Predicted iter5 difficulty vs iter1-4:
- **vs iter1-3 (~370 LOC libva backend per codec)**: iter5 is **much smaller in LOC** but **larger in scope** — touches kernel + build pipeline instead of single binary.
- **vs iter4 (single new codec, 4 commits + 1 fix-forward)**: iter5 has 4 patches (3 operator-existing + 1 claude-new) + 1 manifest update. Comparable patch count, simpler per-patch shape.
- **Predicted Phase 7 failure modes**:
1. RFC v2 rebase conflicts on videobuf2-core.c (medium risk — vb2 core is active code).

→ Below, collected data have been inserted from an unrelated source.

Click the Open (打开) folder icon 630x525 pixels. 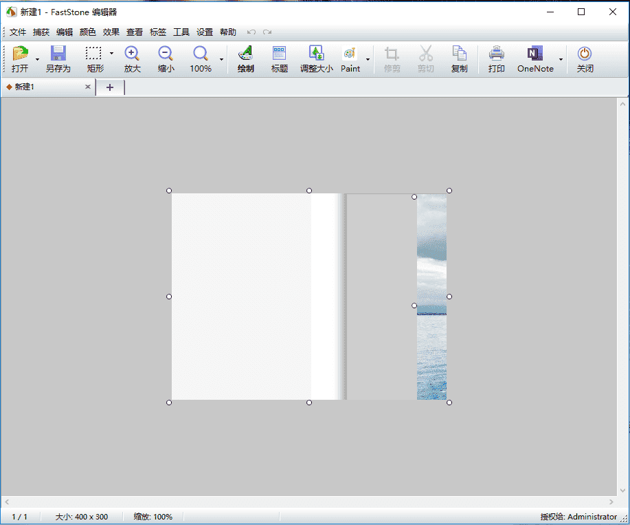[x=20, y=54]
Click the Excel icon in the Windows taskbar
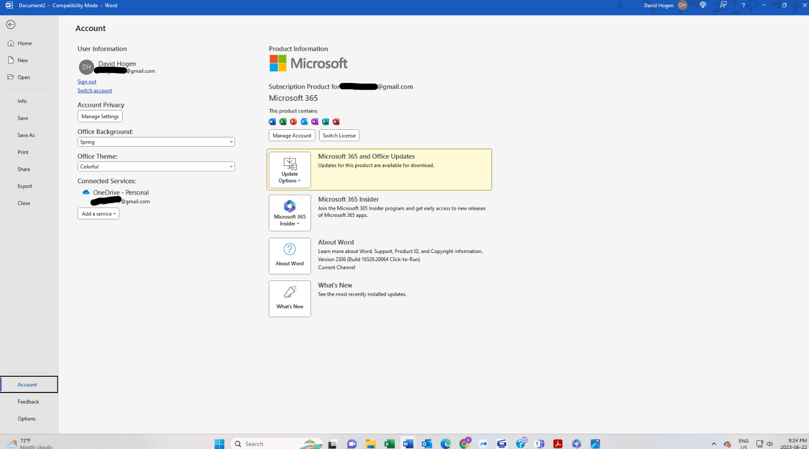Screen dimensions: 809x449 pyautogui.click(x=389, y=444)
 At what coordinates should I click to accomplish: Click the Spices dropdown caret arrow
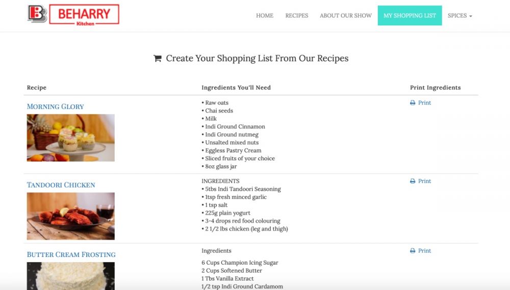[x=471, y=16]
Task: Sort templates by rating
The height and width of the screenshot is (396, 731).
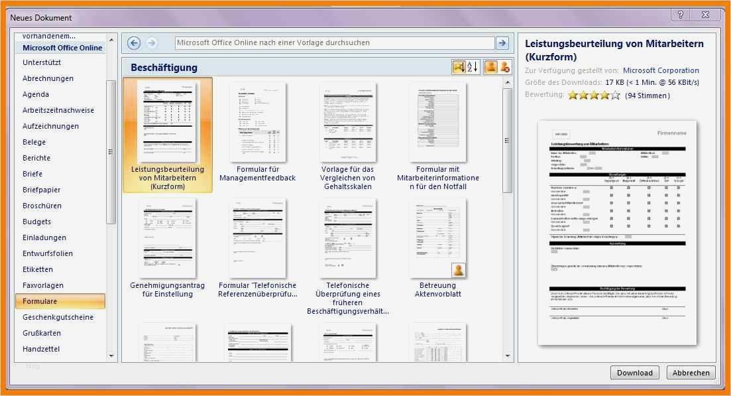Action: click(x=459, y=66)
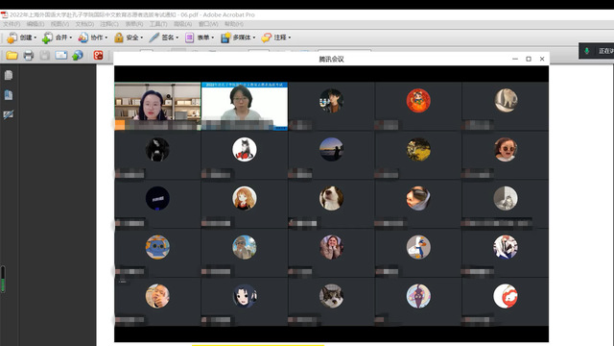
Task: Click the 注释 toolbar button
Action: click(276, 37)
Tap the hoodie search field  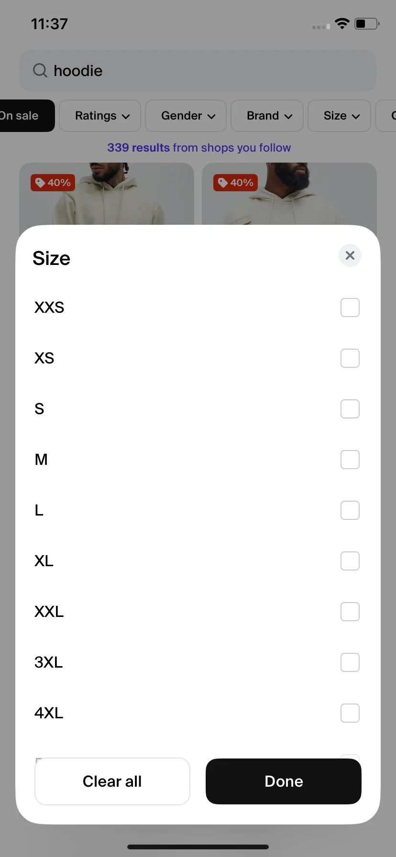pos(198,71)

2. Helper patch causes silent regression on a non-opted-in driver (low risk — patch is opt-in by design).
3. fence-allocation under memory pressure fails and the fence-attach call returns -ENOMEM (low impact — best-effort by design).
4. cap_pool readback still fails after the fix (the userspace race window isn't what we thought it was). **This is the highest-impact failure mode** — would force Phase 7 → Phase 4 or even Phase 7 → Phase 0 loopback.